Directions: Return an exact copy of the lines from the one holding "Task: Click the" to the end of the data, including both the starting and final lines. Leave the pictures out.

Screenshot grounding data
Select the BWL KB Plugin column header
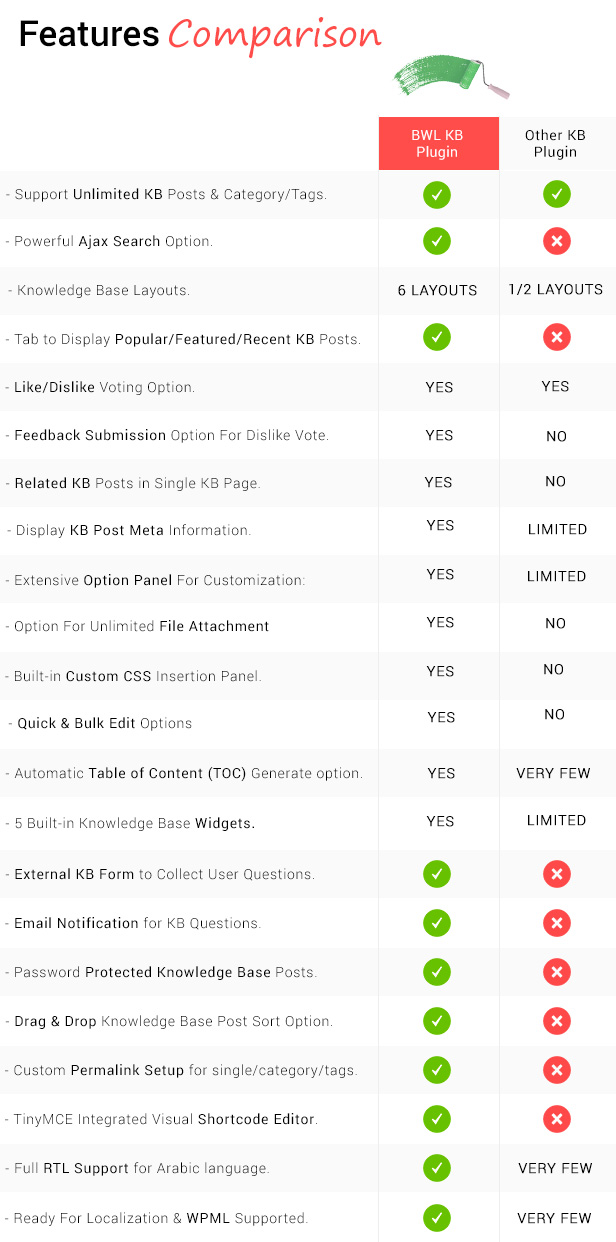This screenshot has height=1242, width=616. (x=438, y=144)
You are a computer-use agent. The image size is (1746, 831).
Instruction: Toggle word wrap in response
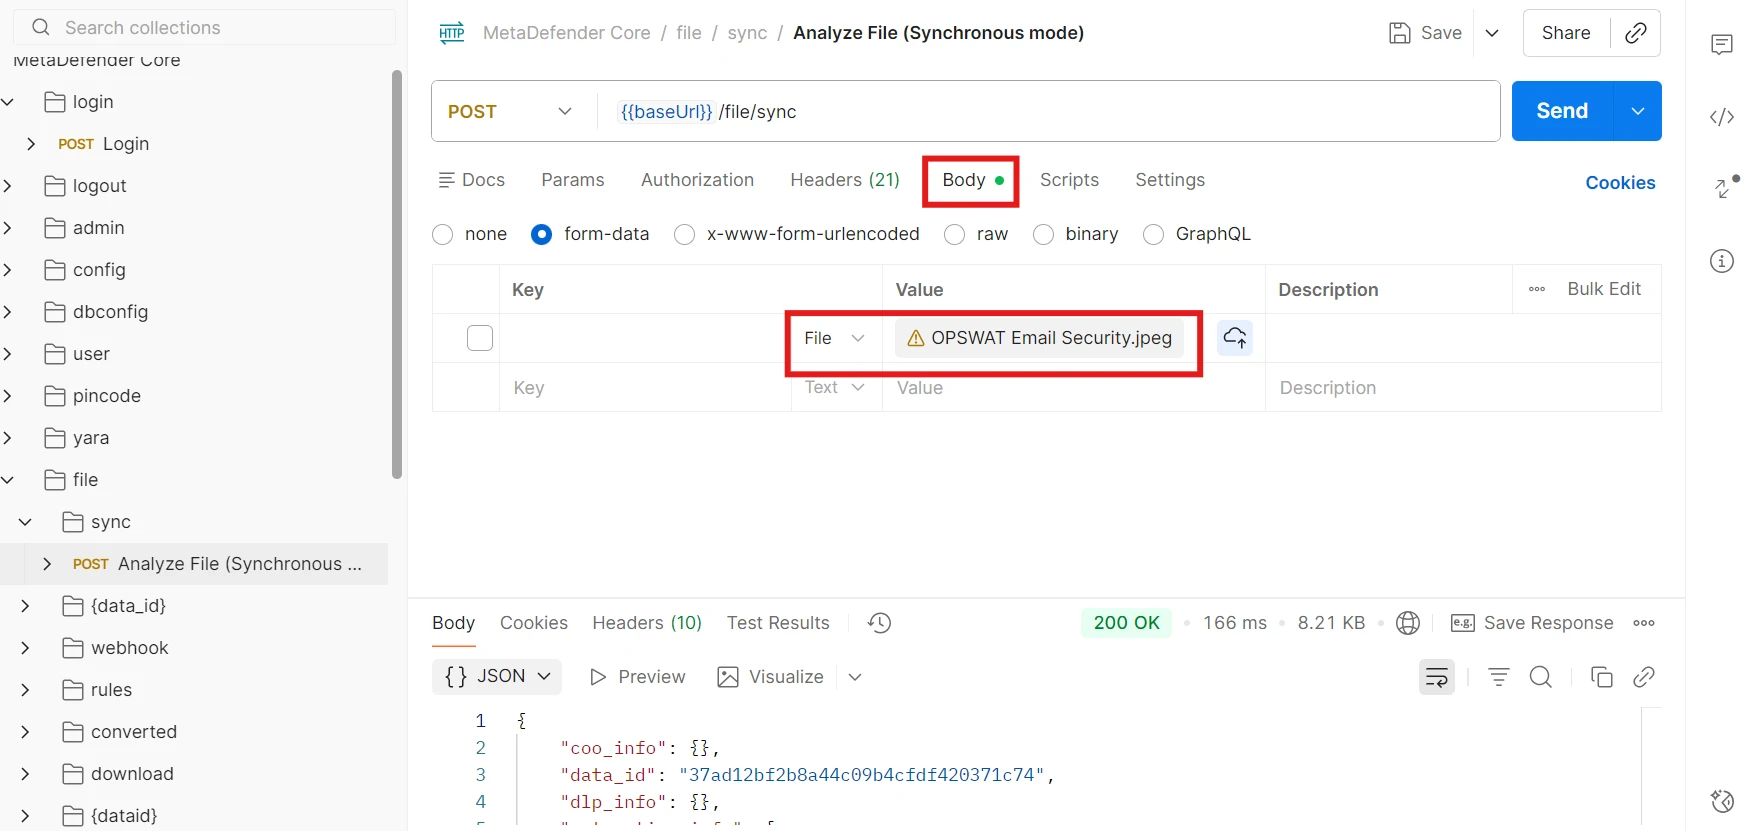point(1436,677)
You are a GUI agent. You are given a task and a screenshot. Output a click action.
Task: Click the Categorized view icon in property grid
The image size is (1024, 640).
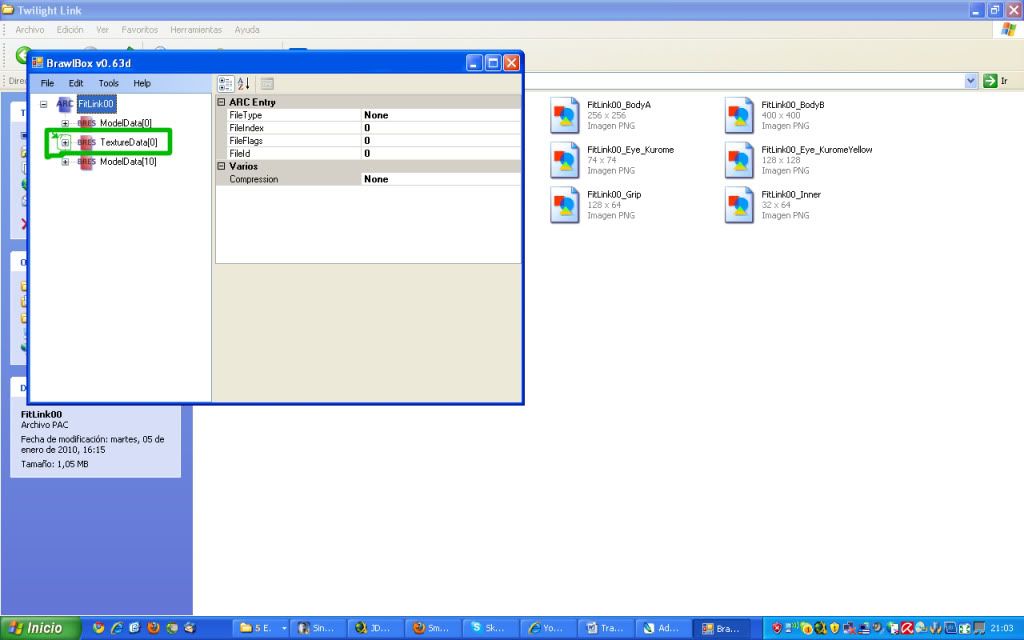pos(225,84)
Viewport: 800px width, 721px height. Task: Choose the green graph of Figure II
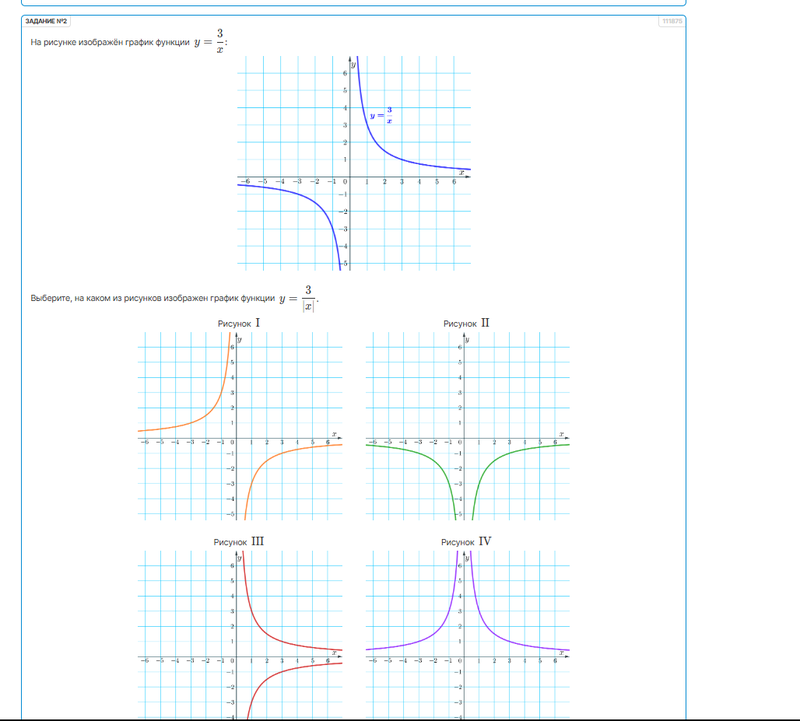[467, 425]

Reply to the task:
Task: Click the Categorized view icon in property grid
The image size is (1024, 640).
pos(225,84)
Viewport: 800px width, 721px height. Task: Choose the green graph of Figure II
[467, 425]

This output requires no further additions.